My head and heart are spinning.
These last couple weeks, I’ve watched people leveling up their discussions about racism, and as painful as it is to face ugly realities, there’s also hope in this surge of willingness to engage!
Then I click the scroll button a couple times on my social media, and feel my heart sink again when I find people still pushing back against the basic idea that white privilege even exists. People who are still offended by talk of white privilege. People who still don’t get it.

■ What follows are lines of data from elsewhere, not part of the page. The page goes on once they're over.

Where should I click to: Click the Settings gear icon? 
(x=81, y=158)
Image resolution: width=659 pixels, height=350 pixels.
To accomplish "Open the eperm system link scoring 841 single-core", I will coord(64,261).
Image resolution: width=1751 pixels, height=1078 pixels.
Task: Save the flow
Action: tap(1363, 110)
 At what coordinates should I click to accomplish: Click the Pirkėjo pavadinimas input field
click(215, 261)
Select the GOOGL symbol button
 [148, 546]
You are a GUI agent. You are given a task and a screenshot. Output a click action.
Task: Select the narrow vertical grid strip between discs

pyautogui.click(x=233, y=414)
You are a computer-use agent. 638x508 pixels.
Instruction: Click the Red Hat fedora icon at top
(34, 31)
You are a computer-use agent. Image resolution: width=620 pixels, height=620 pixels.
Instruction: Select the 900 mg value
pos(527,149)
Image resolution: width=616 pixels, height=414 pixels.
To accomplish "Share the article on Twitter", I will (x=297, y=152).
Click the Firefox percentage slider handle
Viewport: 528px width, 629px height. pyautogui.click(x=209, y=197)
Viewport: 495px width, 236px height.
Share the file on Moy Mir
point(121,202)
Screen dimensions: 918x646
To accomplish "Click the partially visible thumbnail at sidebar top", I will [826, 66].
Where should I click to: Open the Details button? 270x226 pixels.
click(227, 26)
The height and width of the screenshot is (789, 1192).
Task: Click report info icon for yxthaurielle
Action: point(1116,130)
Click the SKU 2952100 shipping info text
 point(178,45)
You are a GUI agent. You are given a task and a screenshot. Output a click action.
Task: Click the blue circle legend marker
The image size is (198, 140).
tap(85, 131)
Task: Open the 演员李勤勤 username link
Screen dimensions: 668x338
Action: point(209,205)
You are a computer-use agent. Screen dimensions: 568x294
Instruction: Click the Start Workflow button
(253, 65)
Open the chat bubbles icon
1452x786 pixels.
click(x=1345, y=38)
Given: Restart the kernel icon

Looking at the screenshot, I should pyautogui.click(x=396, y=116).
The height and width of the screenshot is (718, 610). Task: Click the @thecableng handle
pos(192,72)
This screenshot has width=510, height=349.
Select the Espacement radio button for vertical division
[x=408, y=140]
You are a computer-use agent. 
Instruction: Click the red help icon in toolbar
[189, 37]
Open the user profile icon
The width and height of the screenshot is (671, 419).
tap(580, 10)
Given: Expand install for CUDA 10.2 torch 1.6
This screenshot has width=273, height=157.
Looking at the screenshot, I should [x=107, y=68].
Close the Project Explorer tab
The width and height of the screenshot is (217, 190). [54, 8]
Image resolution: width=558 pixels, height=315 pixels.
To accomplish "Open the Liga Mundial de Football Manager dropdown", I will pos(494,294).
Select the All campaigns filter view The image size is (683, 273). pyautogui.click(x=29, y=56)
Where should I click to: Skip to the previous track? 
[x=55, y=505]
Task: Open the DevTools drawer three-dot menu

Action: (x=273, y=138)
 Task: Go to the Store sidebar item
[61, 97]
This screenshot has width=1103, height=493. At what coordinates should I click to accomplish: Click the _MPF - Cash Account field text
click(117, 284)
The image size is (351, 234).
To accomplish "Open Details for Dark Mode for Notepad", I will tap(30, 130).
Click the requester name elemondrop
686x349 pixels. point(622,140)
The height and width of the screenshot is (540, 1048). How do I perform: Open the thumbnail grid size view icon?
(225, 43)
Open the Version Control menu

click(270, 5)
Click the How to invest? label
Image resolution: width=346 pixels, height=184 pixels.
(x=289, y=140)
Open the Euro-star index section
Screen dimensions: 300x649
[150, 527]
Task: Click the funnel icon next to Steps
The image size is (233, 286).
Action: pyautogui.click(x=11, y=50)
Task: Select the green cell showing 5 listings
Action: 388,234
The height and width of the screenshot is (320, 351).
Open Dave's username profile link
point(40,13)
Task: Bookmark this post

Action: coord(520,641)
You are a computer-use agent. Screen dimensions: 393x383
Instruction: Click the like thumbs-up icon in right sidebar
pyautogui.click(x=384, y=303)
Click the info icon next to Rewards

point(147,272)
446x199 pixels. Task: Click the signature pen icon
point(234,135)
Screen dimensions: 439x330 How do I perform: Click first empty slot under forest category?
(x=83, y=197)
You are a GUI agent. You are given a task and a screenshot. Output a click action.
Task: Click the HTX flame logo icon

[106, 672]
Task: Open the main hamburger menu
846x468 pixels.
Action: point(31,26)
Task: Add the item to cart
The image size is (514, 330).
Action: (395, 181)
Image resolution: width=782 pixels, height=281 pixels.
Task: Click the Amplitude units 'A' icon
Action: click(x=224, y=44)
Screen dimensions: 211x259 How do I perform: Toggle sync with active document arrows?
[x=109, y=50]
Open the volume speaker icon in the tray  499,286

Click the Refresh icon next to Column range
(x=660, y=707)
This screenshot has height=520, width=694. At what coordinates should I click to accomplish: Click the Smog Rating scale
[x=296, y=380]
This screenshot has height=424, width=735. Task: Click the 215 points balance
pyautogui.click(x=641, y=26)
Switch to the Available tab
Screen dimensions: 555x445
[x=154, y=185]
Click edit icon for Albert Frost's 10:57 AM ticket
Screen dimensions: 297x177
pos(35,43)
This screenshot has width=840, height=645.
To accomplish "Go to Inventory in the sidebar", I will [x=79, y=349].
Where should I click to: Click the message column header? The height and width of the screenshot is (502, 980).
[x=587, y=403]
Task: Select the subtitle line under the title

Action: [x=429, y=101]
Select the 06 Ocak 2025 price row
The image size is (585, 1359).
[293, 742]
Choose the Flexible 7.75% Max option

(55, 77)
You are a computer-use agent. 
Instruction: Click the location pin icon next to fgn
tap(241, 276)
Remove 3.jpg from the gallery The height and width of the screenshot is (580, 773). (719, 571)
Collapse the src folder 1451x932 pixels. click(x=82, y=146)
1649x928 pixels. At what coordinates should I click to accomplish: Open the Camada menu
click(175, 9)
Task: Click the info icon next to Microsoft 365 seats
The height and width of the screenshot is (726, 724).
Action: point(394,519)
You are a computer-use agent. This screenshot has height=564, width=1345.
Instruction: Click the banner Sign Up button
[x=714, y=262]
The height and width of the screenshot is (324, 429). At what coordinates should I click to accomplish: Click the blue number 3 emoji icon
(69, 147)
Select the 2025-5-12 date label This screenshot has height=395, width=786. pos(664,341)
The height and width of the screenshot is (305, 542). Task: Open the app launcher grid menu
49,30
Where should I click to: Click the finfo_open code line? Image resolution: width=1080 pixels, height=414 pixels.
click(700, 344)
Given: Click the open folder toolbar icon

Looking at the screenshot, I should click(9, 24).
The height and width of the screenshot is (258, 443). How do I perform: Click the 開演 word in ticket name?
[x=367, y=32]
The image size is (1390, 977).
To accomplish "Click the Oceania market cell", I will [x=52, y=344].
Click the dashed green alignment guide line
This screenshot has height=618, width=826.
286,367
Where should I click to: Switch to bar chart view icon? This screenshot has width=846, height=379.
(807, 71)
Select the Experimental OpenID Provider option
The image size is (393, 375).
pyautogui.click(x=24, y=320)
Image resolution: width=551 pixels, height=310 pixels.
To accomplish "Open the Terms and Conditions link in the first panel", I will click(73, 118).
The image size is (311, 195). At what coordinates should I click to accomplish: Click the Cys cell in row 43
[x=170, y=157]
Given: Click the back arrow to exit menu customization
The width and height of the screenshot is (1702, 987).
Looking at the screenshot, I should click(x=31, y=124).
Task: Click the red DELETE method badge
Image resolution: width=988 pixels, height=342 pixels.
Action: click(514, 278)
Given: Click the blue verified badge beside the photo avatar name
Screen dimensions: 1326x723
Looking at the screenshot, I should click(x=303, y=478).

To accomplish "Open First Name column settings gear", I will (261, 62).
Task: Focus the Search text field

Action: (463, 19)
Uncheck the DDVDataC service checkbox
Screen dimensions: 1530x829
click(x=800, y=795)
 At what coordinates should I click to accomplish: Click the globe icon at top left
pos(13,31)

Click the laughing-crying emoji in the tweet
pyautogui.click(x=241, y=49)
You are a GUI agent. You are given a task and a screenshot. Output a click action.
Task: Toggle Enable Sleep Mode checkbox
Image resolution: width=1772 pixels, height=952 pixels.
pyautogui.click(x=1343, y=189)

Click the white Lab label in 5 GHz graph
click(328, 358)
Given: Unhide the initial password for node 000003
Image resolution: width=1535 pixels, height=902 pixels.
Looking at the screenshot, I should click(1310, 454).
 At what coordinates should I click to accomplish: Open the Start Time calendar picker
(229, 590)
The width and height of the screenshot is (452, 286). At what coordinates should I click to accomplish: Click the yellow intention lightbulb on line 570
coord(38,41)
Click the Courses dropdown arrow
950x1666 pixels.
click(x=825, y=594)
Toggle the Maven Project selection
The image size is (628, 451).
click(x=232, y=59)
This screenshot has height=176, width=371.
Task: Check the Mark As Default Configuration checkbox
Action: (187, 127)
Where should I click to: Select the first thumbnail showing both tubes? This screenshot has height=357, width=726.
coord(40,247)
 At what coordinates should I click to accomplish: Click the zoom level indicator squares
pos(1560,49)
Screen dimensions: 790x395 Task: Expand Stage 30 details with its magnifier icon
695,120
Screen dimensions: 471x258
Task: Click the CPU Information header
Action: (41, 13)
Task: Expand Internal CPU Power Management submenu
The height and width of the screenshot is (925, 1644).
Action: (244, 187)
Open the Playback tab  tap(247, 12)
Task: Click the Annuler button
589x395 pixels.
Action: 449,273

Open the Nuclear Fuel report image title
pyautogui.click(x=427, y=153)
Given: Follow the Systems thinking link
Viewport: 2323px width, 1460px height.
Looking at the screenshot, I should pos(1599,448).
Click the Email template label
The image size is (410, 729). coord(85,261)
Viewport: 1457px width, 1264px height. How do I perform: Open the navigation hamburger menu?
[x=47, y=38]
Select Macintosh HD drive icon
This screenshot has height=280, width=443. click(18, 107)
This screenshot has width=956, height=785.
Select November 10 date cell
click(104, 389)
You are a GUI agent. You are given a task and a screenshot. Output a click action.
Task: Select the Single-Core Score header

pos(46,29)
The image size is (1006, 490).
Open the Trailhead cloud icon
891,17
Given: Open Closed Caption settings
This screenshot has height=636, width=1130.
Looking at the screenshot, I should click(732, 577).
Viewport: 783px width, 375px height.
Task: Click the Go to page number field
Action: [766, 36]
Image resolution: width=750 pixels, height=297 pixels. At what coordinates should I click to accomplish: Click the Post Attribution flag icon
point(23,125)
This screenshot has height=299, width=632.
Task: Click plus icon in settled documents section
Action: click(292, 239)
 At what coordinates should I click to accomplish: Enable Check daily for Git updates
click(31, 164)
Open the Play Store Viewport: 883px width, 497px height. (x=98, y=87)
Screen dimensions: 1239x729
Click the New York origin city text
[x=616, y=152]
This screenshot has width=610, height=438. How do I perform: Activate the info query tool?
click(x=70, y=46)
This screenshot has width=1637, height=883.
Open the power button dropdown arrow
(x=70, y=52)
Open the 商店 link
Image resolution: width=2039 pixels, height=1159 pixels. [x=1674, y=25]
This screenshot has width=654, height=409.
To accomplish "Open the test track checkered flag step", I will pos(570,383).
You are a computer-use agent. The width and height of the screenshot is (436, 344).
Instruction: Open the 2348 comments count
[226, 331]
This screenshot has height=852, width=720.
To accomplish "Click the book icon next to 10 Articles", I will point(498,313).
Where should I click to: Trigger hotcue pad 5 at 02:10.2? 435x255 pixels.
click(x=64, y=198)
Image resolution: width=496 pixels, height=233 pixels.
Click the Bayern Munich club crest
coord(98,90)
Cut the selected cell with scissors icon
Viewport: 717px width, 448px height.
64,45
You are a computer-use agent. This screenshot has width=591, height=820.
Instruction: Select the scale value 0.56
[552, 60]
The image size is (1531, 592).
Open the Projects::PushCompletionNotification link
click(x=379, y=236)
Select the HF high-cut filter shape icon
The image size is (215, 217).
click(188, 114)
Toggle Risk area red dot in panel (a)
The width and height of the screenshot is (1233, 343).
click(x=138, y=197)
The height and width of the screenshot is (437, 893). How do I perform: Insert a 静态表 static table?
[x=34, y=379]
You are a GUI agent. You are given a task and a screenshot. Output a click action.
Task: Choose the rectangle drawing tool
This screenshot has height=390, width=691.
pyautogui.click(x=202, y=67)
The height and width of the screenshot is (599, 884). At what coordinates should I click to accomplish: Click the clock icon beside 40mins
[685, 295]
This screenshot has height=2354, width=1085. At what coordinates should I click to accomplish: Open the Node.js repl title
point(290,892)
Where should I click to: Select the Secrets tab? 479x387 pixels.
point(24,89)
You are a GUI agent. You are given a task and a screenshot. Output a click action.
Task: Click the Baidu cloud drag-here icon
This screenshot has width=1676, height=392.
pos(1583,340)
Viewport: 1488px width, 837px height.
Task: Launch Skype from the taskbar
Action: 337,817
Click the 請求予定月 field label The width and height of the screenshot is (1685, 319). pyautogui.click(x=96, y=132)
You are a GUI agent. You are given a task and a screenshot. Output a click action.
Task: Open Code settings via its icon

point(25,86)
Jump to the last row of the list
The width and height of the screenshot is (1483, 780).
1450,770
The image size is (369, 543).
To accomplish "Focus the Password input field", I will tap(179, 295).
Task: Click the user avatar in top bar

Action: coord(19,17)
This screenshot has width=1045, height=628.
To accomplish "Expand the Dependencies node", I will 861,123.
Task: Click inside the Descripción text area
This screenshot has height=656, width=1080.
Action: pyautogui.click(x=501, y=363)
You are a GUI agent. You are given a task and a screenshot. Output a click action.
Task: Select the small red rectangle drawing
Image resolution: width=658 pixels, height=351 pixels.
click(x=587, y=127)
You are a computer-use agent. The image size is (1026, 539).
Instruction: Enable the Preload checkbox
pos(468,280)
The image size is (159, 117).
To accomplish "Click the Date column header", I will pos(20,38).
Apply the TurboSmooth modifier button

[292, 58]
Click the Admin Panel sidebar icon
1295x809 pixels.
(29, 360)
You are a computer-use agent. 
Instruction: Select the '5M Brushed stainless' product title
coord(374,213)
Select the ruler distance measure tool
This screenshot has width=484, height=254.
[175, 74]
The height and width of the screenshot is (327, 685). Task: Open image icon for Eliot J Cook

Those are the people I’m writing for today. My friends, I hear you say all the time that you’re not racist, that you see equal value in all people with all skin colors, that your intentions are good. I’m choosing to believe you! I choose to believe you do have good intentions and good hearts, so I’m asking you to channel them right now, and dig into this term that you find so aversive. Understanding white privilege is so foundational to understanding racism. To be blunt, you need this to follow and participate in the larger, more complex conversations happening around racism in our country.
Let’s start with something you already know exists: inequality.
(To keep things simple, I’m going to talk about race in terms of Black and White. Obviously that’s a gross oversimplification! But let’s stick with just two races for now.)
You already know that we see all sorts of unequal statistics between Black and White Americans. I don’t need to quote the stats to you; you’ve heard them. You know that White Americans have collected exponentially more wealth than Black Americans. You know that Black kids get in more trouble at school than White kids. You know that White Americans have more leadership positions than Black Americans. You know that our prisons are full of more Black Americans than White Americans.
We could look at all sorts of facets of American life, and we’d keep finding statistics that paint the same picture. In all these different measures of success, we find White Americans thriving far more than Black Americans. Even if you think there are challenges associated with having white skin, you must realize that on the whole, White Americans are objectively doing better in society than Black Americans.
This isn’t news to you; I’m sure of it. You know that racial inequality exists in the United States. You might not realize just how severe that inequality is, but I’m confident you know it exists.
So the question is: why does racial inequality exist in the United States?**
I’m going to take that broad question, and narrow it down for you: does racial inequality exist because of internal or external forces?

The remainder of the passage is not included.